#### Work order
From the data below, repeat exactly the lines from the line with "股东情况 (28, 1565)" to the line with "みんなのレシピ (290, 2352)", both included.

#### Data excerpts
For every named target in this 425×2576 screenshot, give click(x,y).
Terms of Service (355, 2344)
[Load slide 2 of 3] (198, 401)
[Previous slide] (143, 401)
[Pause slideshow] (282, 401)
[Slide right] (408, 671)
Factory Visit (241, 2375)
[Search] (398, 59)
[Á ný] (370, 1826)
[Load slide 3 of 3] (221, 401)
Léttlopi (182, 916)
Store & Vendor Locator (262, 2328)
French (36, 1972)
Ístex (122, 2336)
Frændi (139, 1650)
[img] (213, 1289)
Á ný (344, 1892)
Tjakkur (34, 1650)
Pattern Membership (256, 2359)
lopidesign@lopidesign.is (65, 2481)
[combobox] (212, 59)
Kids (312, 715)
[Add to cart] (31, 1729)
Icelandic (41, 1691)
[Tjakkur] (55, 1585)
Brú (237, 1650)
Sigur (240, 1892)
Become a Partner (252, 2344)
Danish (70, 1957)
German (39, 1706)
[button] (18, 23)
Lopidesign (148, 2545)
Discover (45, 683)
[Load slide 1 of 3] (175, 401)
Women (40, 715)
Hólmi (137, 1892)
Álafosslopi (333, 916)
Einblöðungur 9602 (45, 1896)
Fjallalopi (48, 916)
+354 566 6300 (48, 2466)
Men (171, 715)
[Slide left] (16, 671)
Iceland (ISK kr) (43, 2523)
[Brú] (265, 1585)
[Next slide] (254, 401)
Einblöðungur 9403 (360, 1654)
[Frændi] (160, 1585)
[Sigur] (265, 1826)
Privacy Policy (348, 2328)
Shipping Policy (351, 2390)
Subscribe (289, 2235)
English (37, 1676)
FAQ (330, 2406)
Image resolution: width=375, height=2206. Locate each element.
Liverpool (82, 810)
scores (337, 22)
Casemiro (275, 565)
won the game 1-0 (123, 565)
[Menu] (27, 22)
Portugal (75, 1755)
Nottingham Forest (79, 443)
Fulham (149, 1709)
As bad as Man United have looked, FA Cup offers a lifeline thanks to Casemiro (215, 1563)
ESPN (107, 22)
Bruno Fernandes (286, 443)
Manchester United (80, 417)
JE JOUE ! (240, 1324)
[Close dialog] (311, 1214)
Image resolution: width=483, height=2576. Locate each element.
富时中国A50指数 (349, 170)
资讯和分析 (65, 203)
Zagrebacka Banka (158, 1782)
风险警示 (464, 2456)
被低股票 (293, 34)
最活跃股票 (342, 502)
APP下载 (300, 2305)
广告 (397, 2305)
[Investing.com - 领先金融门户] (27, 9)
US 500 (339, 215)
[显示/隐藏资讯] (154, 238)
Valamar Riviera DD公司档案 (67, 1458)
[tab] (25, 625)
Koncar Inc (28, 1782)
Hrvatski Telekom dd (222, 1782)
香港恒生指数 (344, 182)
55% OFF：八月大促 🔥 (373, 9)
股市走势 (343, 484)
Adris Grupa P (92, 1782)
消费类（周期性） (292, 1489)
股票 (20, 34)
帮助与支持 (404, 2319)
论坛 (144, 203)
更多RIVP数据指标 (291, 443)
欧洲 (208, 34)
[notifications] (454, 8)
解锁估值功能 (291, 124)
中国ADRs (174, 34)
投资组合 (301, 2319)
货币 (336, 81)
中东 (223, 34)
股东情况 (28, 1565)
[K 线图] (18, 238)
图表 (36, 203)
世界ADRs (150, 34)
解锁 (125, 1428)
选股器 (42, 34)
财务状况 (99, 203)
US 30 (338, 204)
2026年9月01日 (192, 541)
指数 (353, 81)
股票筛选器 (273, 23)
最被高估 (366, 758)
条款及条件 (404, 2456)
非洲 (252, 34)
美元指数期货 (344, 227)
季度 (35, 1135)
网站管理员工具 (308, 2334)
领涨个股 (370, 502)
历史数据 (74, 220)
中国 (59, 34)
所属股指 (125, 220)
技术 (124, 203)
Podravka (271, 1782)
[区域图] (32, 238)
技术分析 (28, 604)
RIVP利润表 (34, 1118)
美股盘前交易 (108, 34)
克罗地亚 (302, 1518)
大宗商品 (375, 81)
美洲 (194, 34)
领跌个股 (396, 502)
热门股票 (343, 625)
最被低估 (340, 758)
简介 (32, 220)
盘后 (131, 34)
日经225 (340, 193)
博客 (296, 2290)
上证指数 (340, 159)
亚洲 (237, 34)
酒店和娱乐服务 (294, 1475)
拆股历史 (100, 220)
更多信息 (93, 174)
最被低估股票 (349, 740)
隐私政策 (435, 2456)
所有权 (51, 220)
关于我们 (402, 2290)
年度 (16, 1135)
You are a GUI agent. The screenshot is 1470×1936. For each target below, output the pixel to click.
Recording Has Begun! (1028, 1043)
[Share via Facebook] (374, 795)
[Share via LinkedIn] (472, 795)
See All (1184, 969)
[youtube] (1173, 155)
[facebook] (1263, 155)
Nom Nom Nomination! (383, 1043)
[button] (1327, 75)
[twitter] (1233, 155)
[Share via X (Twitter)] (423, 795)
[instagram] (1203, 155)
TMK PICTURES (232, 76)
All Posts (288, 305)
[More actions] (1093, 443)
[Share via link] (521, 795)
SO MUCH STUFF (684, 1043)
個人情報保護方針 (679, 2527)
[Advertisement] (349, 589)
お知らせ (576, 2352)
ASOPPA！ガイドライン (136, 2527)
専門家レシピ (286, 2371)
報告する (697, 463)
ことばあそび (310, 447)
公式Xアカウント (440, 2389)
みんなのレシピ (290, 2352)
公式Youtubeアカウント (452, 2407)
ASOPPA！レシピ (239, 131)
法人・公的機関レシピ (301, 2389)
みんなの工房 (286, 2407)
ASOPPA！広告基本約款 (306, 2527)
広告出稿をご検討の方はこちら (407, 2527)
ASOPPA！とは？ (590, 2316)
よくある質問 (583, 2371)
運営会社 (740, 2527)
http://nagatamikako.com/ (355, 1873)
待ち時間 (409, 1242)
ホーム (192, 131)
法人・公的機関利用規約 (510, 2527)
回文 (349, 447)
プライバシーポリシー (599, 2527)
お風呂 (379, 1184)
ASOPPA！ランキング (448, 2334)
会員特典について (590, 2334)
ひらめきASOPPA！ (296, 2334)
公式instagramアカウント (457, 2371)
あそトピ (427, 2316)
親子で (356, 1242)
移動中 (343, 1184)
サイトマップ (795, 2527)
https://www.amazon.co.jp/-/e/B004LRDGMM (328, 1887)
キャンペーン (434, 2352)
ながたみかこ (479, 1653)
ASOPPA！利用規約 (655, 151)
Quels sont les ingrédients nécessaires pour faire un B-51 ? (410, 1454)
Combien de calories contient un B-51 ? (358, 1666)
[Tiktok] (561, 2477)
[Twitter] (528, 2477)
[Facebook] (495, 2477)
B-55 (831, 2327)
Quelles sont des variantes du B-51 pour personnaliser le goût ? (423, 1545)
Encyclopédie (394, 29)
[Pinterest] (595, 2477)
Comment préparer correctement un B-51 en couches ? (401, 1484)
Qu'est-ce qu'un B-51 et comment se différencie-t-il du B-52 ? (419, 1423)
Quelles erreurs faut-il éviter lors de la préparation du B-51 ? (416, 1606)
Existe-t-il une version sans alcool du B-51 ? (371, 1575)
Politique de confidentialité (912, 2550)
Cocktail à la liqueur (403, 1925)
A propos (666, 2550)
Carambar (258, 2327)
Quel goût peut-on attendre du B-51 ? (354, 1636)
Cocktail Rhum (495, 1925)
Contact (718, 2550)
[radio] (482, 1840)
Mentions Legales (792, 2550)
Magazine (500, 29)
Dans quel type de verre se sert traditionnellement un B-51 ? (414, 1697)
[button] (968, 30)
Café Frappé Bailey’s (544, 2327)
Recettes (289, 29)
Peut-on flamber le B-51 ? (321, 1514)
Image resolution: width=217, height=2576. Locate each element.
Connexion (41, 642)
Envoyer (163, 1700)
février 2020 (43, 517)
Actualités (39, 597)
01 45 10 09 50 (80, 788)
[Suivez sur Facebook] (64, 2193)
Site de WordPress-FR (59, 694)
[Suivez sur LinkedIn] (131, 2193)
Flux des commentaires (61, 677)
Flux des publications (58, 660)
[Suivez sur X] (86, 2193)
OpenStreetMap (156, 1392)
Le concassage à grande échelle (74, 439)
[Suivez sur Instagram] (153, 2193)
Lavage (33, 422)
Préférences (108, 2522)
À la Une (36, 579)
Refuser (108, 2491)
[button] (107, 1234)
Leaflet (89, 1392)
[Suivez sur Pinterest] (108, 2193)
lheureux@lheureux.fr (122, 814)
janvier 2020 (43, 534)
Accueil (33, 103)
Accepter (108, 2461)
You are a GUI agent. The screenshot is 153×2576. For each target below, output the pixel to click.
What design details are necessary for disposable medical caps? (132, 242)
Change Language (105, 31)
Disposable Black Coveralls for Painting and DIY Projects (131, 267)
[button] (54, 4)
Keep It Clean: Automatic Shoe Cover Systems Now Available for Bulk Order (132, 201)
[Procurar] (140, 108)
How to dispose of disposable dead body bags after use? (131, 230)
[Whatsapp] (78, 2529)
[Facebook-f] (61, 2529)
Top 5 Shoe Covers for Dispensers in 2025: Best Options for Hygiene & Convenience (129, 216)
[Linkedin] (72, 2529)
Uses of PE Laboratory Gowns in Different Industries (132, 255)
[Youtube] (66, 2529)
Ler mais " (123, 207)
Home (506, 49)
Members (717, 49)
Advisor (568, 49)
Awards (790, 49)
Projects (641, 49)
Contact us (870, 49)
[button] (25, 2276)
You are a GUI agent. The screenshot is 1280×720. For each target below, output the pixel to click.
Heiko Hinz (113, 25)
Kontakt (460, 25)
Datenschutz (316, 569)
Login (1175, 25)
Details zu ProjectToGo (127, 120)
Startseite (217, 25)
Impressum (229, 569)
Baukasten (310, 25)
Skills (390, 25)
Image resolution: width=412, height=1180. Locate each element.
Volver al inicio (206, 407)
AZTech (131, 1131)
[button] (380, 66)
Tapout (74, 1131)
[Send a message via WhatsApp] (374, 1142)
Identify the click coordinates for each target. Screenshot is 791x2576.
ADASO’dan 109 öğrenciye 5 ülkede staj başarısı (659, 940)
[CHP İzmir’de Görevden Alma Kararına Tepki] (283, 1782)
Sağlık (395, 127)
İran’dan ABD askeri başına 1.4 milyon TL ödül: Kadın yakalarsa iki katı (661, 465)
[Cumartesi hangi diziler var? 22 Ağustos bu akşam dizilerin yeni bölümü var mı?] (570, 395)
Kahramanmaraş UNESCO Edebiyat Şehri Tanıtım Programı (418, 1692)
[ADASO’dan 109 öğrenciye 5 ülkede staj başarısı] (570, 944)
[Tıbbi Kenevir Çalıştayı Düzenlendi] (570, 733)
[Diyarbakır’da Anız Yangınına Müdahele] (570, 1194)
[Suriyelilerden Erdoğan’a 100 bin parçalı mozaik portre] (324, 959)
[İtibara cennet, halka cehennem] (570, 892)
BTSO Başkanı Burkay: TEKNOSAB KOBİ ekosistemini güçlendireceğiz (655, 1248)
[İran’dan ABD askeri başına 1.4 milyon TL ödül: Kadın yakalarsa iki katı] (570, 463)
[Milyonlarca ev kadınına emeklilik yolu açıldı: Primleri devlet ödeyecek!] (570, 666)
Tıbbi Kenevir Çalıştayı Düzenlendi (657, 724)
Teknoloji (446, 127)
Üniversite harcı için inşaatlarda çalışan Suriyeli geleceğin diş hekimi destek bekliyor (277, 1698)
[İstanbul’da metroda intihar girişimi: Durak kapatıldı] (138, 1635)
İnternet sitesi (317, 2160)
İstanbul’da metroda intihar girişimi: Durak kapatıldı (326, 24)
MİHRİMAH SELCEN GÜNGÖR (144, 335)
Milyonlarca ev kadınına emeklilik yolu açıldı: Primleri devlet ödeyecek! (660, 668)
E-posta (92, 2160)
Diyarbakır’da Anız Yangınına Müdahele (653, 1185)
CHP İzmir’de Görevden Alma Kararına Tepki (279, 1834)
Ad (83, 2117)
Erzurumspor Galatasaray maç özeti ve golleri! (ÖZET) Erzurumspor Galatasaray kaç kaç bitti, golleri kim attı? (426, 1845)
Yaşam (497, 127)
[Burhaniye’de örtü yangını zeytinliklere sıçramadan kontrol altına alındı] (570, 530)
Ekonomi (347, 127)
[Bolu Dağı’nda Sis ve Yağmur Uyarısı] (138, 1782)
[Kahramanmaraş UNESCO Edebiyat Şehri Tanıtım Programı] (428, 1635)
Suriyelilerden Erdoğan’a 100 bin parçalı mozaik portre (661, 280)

#### Written answer
股东情况 (28, 1565)
[K 线图] (18, 238)
图表 (36, 203)
世界ADRs (150, 34)
解锁 (125, 1428)
选股器 (42, 34)
财务状况 (99, 203)
US 30 (338, 204)
2026年9月01日 (192, 541)
指数 (353, 81)
股票筛选器 (273, 23)
最被高估 (366, 758)
条款及条件 (404, 2456)
非洲 (252, 34)
美元指数期货 (344, 227)
季度 (35, 1135)
网站管理员工具 (308, 2334)
领涨个股 (370, 502)
历史数据 (74, 220)
中国 (59, 34)
所属股指 (125, 220)
技术 (124, 203)
Podravka (271, 1782)
[区域图] (32, 238)
技术分析 (28, 604)
RIVP利润表 (34, 1118)
美股盘前交易 (108, 34)
克罗地亚 (302, 1518)
大宗商品 (375, 81)
美洲 (194, 34)
领跌个股 (396, 502)
热门股票 (343, 625)
最被低估 (340, 758)
简介 (32, 220)
盘后 (131, 34)
日经225 (340, 193)
博客 (296, 2290)
上证指数 (340, 159)
亚洲 (237, 34)
酒店和娱乐服务 (294, 1475)
拆股历史 (100, 220)
更多信息 (93, 174)
最被低估股票 (349, 740)
隐私政策 (435, 2456)
所有权 (51, 220)
关于我们 (402, 2290)
年度 (16, 1135)
You are a GUI agent. The screenshot is 1470×1936. For each target below, output the pixel to click.
Recording Has Begun! (1028, 1043)
[Share via Facebook] (374, 795)
[Share via LinkedIn] (472, 795)
See All (1184, 969)
[youtube] (1173, 155)
[facebook] (1263, 155)
Nom Nom Nomination! (383, 1043)
[button] (1327, 75)
[twitter] (1233, 155)
[Share via X (Twitter)] (423, 795)
[instagram] (1203, 155)
TMK PICTURES (232, 76)
All Posts (288, 305)
[More actions] (1093, 443)
[Share via link] (521, 795)
SO MUCH STUFF (684, 1043)
個人情報保護方針 (679, 2527)
[Advertisement] (349, 589)
お知らせ (576, 2352)
ASOPPA！ガイドライン (136, 2527)
専門家レシピ (286, 2371)
報告する (697, 463)
ことばあそび (310, 447)
公式Xアカウント (440, 2389)
みんなのレシピ (290, 2352)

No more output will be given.